*PROBLEM*
Copy the line with "[Apri la barra di ricerca] (986, 51)" and all lines following it through the last line of the entries, exactly as written.

*SUPPLIED MATERIAL*
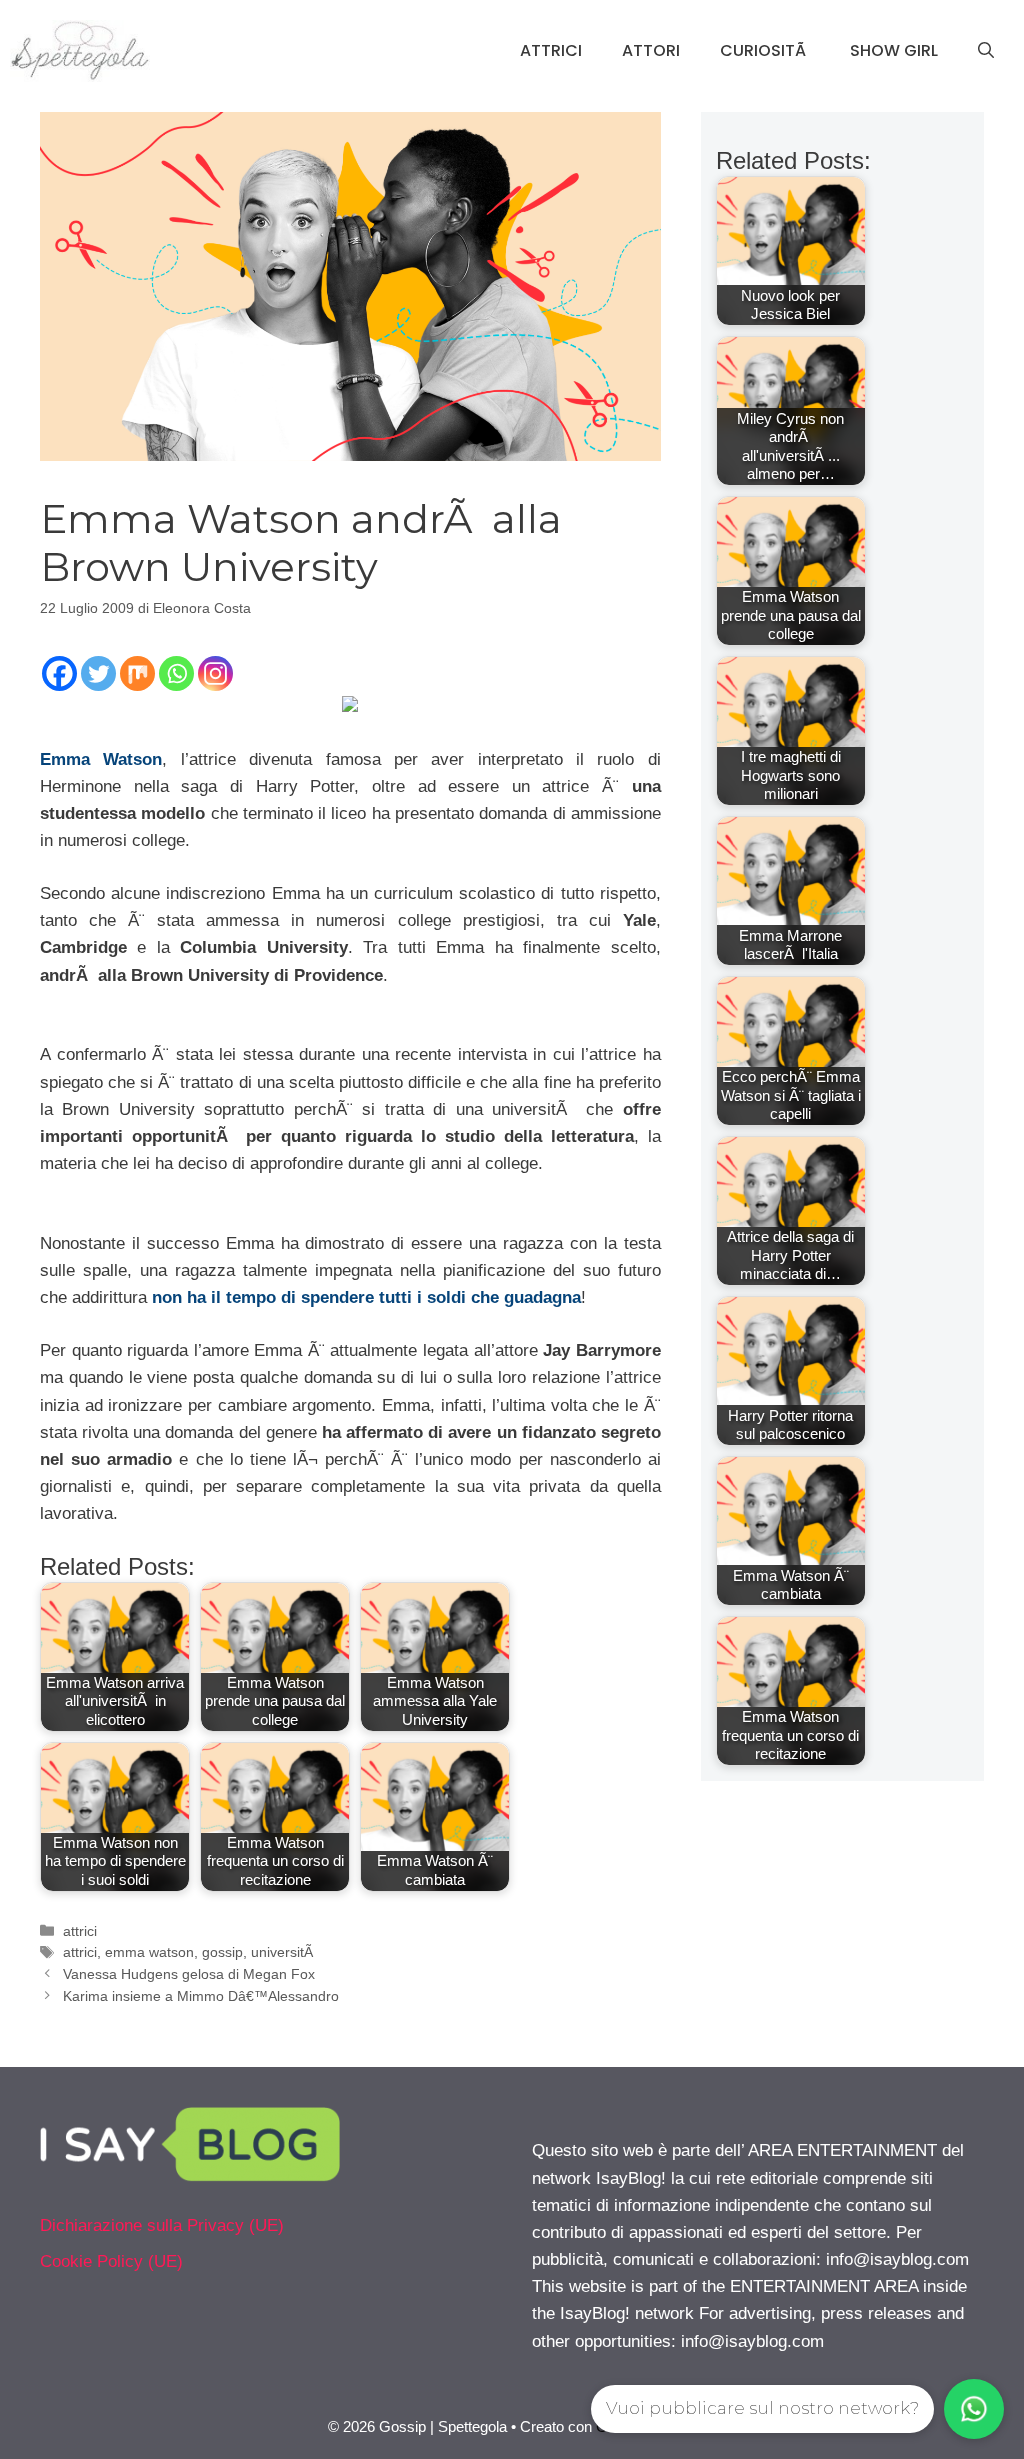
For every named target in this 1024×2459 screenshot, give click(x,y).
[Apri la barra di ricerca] (986, 51)
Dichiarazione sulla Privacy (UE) (162, 2225)
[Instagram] (215, 673)
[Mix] (137, 673)
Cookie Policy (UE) (111, 2261)
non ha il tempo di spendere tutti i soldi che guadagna (366, 1297)
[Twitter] (98, 673)
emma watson (149, 1952)
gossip (222, 1952)
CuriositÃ (765, 50)
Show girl (894, 50)
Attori (651, 50)
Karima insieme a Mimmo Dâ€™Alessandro (201, 1996)
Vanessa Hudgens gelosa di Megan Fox (189, 1974)
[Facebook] (59, 673)
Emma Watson (101, 759)
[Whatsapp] (176, 673)
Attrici (551, 50)
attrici (80, 1931)
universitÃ (284, 1952)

*TASK ANSWER*
[Apri la barra di ricerca] (986, 51)
Dichiarazione sulla Privacy (UE) (162, 2225)
[Instagram] (215, 673)
[Mix] (137, 673)
Cookie Policy (UE) (111, 2261)
non ha il tempo di spendere tutti i soldi che guadagna (366, 1297)
[Twitter] (98, 673)
emma watson (149, 1952)
gossip (222, 1952)
CuriositÃ (765, 50)
Show girl (894, 50)
Attori (651, 50)
Karima insieme a Mimmo Dâ€™Alessandro (201, 1996)
Vanessa Hudgens gelosa di Megan Fox (189, 1974)
[Facebook] (59, 673)
Emma Watson (101, 759)
[Whatsapp] (176, 673)
Attrici (551, 50)
attrici (80, 1931)
universitÃ (284, 1952)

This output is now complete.